- Born: 22 May 1936 Uokha, Nigeria
- Died: 2 July 2017 (aged 81) Cambridge, Massachusetts, USA
- Other name: Francis Abiola Irele
- Education: Ibadan University; University of Paris, Sorbonne
- Occupation: Academic
- Known for: Africanist literary scholar

= Abiola Irele =

Nigerian literary scholar (1936–2017)

Francis Abiola Irele (commonly Abiola Irele, 22 May 1936 – 2 July 2017) was a Nigerian academic best known as the doyen of Africanist literary scholars worldwide. He was Provost at Kwara State University, founded in 2009 in Ilorin, Nigeria. Before moving back to Nigeria, Irele was visiting professor of African and African American Studies and of Romance Languages and Literatures at Harvard University.

== Early life ==

Abiola Irele was born in Igbo-Ora, Nigeria, and moved to Enugu very early in his life. His father was from Uokha while his mother was from Ora, both in Owan area of Edo State. The first language he learned was Igbo, which he learned from the servants who worked for his father and took care of him growing up. After moving to Lagos in 1940, he began to speak Yoruba. In 1943, after a fight between his parents, Irele returned with his mother to Ora, where he picked up and developed a fluency in the Ora language over the course of a year. However, after returning to Lagos in 1944 to live with his father, he began predominantly to speak Yoruba and maintained it as his ethnic identification.

Irele's first encounter with literature was through folk tales and the oral poets who recounted "raras" in the streets. During the years of his formal education, he began to read more English literature.

==Education and career==
Irele graduated from Ibadan University in 1960. Immediately after graduation, he went to Paris to learn French, and in 1966 completed a Ph.D. in French at the University of Paris, Sorbonne. On his return to Nigeria, he was employed on the Languages Faculty at the University of Lagos, and then at the University of Ghana, Legon. While at the University of Lagos, he edited the student journal The Horn, founded by his classmate John Pepper Clark, which published early writings by the likes of Chinua Achebe, Wole Soyinka and Christopher Okigbo.

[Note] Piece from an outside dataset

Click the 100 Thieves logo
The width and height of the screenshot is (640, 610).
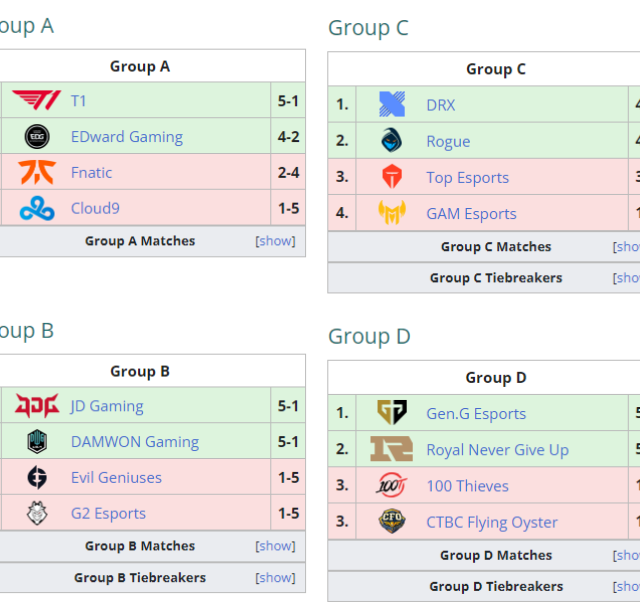tap(391, 485)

From 1968 until 1975, Irele was editor of Black Orpheus magazine. He also held teaching positions at the University of Ife (now Obafemi Awolowo University), and in 1975 at the University of Ibadan, where he was Chair of Languages. In 1989, he moved to Ohio State University in the U.S. as Professor of African, French and Comparative Literature.

He was Provost at Kwara State University, founded in 2009, in Ilorin, Nigeria. Before moving back to Nigeria, Irele was visiting professor of African and African American Studies and of Romance Languages and Literatures at Harvard University.

== Négritude ==
Irele helped to expound upon the understanding of Négritude first theorized by Aimé Césaire in the magazine L'Étudiant noir and then in his groundbreaking book Cahier d'un retour au pays natal (1939), in various articles, such as "A Defence of Negritude" in Transition magazine (1964) or in the article "What is Negritude?" (1977). In his article, Irele defines Négritude as "the literary and ideological movement of French-speaking black intellectuals, which took form as a distinctive and significant aspect of the comprehensive reaction of the black man to the colonial situation...".

In his 2008 collection of essays Négritude et condition africaine, Irele explores the question of African thought. He begins by rejecting the notion of ideological difference between anglophone and francophone Africa. He aims to root African progress in the present and not in a romanticized past.

==Death==
Irele died at the age of 81 on 2 July 2017 in a US hospital. Tributes to him included a poem by Wole Soyinka.

== Selected publications ==
- The African Imagination: Literature in Africa and the Black Diaspora, Oxford University Press (paperback 2001), ISBN 0-19-508619-8.
- The African Experience in Literature and Ideology, Indiana University Press (reprint 1990), ISBN 0-253-33124-2.
- Co-editor with Simon Gikandi of The Cambridge History of African and Caribbean Literature, Cambridge University Press (2004), ISBN 0-521-59434-0.
- "Négritude: Literature and ideology" in The African Philosophy Reader, ISBN 0-415-96809-7.
- Négritude et condition africaine, Éditions Karthala, 2008, ISBN 9782811100339.